Rewrite the rows below with every "The image size is" switched to "The screenshot size is", leaving everything else unchanged.

──────── PROVIDED INFORMATION

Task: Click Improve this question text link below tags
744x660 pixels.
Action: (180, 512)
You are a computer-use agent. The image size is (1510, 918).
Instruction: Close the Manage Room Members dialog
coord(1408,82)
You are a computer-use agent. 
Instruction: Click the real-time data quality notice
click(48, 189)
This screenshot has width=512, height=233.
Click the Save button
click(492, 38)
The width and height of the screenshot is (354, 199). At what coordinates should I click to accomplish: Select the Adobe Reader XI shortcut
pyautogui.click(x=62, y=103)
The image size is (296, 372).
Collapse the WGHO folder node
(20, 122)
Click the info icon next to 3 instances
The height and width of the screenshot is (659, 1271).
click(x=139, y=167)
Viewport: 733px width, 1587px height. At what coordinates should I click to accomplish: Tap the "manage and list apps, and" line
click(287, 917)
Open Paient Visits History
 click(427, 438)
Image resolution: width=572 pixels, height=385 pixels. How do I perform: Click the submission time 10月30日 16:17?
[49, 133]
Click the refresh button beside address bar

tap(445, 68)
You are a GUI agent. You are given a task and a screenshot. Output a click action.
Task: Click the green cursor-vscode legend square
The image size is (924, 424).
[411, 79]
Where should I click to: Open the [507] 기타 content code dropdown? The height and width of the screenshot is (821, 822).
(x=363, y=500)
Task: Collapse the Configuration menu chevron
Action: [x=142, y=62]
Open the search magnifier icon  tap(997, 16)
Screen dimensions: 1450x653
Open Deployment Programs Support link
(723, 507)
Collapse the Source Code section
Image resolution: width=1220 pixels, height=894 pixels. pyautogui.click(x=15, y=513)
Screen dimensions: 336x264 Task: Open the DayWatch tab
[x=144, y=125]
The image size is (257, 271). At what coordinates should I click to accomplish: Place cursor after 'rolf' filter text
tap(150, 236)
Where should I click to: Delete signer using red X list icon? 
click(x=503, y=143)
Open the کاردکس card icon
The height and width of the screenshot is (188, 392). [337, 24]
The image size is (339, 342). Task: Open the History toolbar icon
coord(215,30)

────────────────

SOLUTION -
Task: Click Improve this question text link below tags
744x660 pixels.
Action: (180, 512)
You are a computer-use agent. The screenshot size is (1510, 918).
Instruction: Close the Manage Room Members dialog
coord(1408,82)
You are a computer-use agent. 
Instruction: Click the real-time data quality notice
click(48, 189)
This screenshot has width=512, height=233.
Click the Save button
click(492, 38)
The width and height of the screenshot is (354, 199). At what coordinates should I click to accomplish: Select the Adobe Reader XI shortcut
pyautogui.click(x=62, y=103)
The screenshot size is (296, 372).
Collapse the WGHO folder node
(20, 122)
Click the info icon next to 3 instances
The height and width of the screenshot is (659, 1271).
click(x=139, y=167)
Viewport: 733px width, 1587px height. At what coordinates should I click to accomplish: Tap the "manage and list apps, and" line
click(287, 917)
Open Paient Visits History
 click(427, 438)
Image resolution: width=572 pixels, height=385 pixels. How do I perform: Click the submission time 10月30日 16:17?
[49, 133]
Click the refresh button beside address bar

tap(445, 68)
You are a GUI agent. You are given a task and a screenshot. Output a click action.
Task: Click the green cursor-vscode legend square
The screenshot size is (924, 424).
[411, 79]
Where should I click to: Open the [507] 기타 content code dropdown? The height and width of the screenshot is (821, 822).
(x=363, y=500)
Task: Collapse the Configuration menu chevron
Action: [x=142, y=62]
Open the search magnifier icon  tap(997, 16)
Screen dimensions: 1450x653
Open Deployment Programs Support link
(723, 507)
Collapse the Source Code section
Image resolution: width=1220 pixels, height=894 pixels. pyautogui.click(x=15, y=513)
Screen dimensions: 336x264 Task: Open the DayWatch tab
[x=144, y=125]
The screenshot size is (257, 271). At what coordinates should I click to accomplish: Place cursor after 'rolf' filter text
tap(150, 236)
Where should I click to: Delete signer using red X list icon? 
click(x=503, y=143)
Open the کاردکس card icon
The height and width of the screenshot is (188, 392). [337, 24]
The screenshot size is (339, 342). Task: Open the History toolbar icon
coord(215,30)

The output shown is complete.